A refrigeração por ar forçado usa ventiladores para circular o ar e distribuir temperatura com maior uniformidade, o que costuma ser útil para reduzir pontos quentes e melhorar a estabilidade. Já a convecção natural depende do movimento espontâneo do ar, podendo gerar gradientes térmicos mais evidentes em alguns cenários. Em laticínios, a decisão está ligada ao tipo de produto, velocidade de resfriamento exigida e sensibilidade à variação de temperatura. Para itens que demandam controle mais rígido, o ar forçado tende a oferecer maior previsibilidade de comportamento térmico.

Para avaliar eficiência energética, é importante observar a configuração do sistema de refrigeração, o nível de isolamento do conjunto e a forma como a câmara mantém a temperatura após abertura de portas. Quanto melhor a vedação e o isolamento, menor será a carga térmica necessária para recompor o regime. Em laticínios, também vale considerar o ciclo de trabalho do equipamento, o controle automático de temperatura e a adequação do sistema ao perfil de utilização (carga contínua versus intermitente). Esse equilíbrio reduz consumo elétrico e mantém desempenho dentro da faixa requerida.
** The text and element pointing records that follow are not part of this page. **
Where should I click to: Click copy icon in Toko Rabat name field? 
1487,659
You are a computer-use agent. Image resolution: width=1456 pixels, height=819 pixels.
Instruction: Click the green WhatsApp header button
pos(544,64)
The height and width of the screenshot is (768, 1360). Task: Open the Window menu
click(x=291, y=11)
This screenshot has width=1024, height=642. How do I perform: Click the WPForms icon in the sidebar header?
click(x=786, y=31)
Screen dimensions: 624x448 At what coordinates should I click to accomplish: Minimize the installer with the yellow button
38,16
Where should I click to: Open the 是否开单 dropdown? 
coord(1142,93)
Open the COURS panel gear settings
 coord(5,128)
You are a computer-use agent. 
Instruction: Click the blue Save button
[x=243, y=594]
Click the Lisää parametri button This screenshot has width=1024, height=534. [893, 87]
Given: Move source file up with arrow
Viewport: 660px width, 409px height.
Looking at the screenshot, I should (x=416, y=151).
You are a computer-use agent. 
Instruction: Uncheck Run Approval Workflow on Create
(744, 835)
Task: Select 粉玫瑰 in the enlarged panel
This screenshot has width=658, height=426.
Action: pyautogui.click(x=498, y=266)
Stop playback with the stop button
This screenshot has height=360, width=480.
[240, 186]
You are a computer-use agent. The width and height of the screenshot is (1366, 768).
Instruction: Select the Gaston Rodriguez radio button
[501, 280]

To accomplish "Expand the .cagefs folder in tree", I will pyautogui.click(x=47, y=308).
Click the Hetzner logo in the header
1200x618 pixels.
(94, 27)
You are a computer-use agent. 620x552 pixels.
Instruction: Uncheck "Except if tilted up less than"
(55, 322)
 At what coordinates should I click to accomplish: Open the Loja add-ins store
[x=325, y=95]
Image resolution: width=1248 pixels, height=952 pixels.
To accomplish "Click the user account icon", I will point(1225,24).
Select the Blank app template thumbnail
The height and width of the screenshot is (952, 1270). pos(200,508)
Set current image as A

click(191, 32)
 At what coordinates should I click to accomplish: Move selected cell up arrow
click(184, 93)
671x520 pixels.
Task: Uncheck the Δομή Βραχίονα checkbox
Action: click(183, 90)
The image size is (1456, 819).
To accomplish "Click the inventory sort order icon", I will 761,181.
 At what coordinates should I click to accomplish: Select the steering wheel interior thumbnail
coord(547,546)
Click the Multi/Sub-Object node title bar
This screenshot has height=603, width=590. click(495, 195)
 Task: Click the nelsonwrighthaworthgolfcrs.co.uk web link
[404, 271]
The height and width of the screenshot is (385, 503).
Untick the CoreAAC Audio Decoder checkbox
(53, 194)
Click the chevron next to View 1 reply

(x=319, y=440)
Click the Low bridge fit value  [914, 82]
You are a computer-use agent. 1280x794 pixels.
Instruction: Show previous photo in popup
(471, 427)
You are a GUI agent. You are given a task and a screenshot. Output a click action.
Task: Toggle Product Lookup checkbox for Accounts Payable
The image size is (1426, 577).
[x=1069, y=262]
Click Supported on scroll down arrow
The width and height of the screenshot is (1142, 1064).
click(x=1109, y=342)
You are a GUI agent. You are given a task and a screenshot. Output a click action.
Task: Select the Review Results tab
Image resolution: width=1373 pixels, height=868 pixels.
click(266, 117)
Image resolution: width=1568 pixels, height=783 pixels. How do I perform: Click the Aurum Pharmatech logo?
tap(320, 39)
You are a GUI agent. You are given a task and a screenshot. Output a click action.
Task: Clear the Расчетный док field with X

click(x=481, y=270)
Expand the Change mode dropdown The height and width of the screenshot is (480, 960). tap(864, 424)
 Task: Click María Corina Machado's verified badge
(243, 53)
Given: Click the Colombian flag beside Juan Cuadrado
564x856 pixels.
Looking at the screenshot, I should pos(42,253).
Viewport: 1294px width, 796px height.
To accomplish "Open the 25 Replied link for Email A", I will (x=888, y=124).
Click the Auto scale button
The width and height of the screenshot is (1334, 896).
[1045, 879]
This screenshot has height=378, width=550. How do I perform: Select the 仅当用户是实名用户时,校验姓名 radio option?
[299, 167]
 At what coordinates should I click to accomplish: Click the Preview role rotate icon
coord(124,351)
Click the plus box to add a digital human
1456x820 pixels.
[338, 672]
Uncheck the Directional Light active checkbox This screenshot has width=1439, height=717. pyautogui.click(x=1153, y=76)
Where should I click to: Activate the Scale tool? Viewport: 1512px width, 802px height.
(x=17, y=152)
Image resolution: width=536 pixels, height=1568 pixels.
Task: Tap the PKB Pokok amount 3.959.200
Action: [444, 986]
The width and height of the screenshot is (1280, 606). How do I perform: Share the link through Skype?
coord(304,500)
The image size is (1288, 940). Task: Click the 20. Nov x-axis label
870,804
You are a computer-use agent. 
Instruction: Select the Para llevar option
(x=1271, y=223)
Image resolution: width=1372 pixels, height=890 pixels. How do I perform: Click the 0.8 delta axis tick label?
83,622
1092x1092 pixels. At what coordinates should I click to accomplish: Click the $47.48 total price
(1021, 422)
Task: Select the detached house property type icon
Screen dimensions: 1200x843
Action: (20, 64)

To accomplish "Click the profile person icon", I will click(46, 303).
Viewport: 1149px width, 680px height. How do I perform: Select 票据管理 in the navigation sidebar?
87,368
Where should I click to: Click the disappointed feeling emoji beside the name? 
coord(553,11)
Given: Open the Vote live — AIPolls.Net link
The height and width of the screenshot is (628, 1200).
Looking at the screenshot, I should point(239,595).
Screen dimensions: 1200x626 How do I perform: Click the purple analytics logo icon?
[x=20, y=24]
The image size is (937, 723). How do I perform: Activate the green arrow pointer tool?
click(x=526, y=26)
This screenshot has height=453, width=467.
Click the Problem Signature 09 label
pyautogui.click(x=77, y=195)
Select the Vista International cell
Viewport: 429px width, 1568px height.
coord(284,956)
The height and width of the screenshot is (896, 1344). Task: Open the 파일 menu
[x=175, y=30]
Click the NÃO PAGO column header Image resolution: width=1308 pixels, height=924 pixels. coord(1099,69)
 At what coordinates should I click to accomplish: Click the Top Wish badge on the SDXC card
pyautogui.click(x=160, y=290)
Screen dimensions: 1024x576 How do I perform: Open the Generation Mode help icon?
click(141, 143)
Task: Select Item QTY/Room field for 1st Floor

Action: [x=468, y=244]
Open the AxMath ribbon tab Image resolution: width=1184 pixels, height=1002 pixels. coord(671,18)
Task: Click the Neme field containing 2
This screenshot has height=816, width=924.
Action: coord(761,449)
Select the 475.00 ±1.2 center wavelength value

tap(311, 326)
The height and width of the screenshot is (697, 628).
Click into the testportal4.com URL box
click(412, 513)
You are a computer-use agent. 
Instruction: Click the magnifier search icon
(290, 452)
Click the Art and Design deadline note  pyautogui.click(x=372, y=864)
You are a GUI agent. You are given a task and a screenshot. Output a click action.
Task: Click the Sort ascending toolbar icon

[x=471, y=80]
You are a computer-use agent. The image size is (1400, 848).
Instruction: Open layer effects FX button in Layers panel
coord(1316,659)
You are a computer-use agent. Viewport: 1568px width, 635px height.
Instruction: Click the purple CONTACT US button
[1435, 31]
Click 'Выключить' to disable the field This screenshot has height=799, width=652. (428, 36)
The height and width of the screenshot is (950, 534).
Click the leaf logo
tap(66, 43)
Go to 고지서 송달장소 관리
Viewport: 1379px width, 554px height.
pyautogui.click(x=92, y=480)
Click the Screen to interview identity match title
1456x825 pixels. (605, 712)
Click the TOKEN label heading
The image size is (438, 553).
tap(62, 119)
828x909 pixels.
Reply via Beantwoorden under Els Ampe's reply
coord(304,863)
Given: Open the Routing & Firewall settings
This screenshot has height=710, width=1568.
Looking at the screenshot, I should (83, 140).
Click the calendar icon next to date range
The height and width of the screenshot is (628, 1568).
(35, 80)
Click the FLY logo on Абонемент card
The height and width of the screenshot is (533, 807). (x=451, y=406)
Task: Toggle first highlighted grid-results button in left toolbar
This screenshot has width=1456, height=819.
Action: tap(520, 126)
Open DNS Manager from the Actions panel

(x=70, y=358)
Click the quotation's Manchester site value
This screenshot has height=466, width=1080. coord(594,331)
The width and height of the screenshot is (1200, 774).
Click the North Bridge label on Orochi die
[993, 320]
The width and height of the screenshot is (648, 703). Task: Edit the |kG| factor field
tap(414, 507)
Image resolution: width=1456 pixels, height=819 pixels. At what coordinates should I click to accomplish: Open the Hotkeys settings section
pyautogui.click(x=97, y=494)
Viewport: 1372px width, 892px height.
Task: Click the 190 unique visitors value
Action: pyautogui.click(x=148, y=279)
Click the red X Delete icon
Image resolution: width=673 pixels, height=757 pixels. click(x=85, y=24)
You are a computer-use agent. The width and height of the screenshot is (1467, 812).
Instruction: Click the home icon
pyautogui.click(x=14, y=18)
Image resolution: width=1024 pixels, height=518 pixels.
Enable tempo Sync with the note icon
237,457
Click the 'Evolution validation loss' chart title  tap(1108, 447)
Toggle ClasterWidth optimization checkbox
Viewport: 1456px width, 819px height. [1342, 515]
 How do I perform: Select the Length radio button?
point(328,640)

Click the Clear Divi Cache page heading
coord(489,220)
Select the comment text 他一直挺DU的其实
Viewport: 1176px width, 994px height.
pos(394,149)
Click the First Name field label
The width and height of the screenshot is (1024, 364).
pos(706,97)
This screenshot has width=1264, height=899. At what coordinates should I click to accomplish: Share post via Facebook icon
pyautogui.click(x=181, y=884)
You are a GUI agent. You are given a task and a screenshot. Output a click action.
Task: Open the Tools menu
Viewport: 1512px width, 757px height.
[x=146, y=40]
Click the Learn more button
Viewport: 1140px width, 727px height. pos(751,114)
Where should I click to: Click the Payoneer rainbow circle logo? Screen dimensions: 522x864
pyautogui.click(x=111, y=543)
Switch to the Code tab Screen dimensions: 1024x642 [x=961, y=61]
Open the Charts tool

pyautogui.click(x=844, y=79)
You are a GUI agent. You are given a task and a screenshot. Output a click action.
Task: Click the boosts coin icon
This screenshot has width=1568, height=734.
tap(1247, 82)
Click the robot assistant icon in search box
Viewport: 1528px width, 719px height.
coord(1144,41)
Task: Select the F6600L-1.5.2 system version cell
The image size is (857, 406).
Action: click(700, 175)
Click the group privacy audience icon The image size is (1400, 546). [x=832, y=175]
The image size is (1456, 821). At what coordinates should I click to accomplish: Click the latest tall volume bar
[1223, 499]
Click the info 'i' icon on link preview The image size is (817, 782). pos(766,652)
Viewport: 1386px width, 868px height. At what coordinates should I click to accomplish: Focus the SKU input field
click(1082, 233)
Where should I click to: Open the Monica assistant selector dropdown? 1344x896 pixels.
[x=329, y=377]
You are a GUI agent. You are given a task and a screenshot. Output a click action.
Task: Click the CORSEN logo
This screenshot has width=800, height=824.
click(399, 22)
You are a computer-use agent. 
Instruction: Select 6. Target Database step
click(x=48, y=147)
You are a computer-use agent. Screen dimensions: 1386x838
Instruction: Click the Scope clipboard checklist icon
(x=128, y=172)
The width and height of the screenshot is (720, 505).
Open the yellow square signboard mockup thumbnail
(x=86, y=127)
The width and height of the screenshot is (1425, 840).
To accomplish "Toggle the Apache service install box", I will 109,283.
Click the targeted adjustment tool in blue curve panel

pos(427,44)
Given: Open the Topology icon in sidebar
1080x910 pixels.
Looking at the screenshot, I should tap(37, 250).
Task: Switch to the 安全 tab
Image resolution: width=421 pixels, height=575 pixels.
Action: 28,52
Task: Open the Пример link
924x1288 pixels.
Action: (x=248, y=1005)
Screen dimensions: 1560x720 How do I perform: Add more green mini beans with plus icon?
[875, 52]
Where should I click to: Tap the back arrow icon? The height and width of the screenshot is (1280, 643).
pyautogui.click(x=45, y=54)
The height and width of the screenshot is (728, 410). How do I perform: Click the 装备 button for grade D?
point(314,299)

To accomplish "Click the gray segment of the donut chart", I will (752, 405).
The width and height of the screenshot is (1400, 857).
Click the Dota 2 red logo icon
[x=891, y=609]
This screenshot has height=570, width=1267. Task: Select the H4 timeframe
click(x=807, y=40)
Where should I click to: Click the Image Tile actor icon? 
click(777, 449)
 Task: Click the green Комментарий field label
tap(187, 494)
A instalação impacta diretamente a estabilidade térmica e a confiabilidade do equipamento. Deve-se garantir nivelamento, alinhamento e correta montagem dos painéis para reduzir frestas e perdas por vedação. A integração do sistema elétrico deve seguir as especificações do fabricante e contemplar proteção adequada, especialmente em ambientes com alta demanda térmica. Também é relevante planejar a passagem de utilidades (linhas frigoríficas e drenos, quando aplicável) e a compatibilidade do local com a circulação de ar do conjunto de refrigeração. Uma instalação bem-feita minimiza variações e falhas precoces.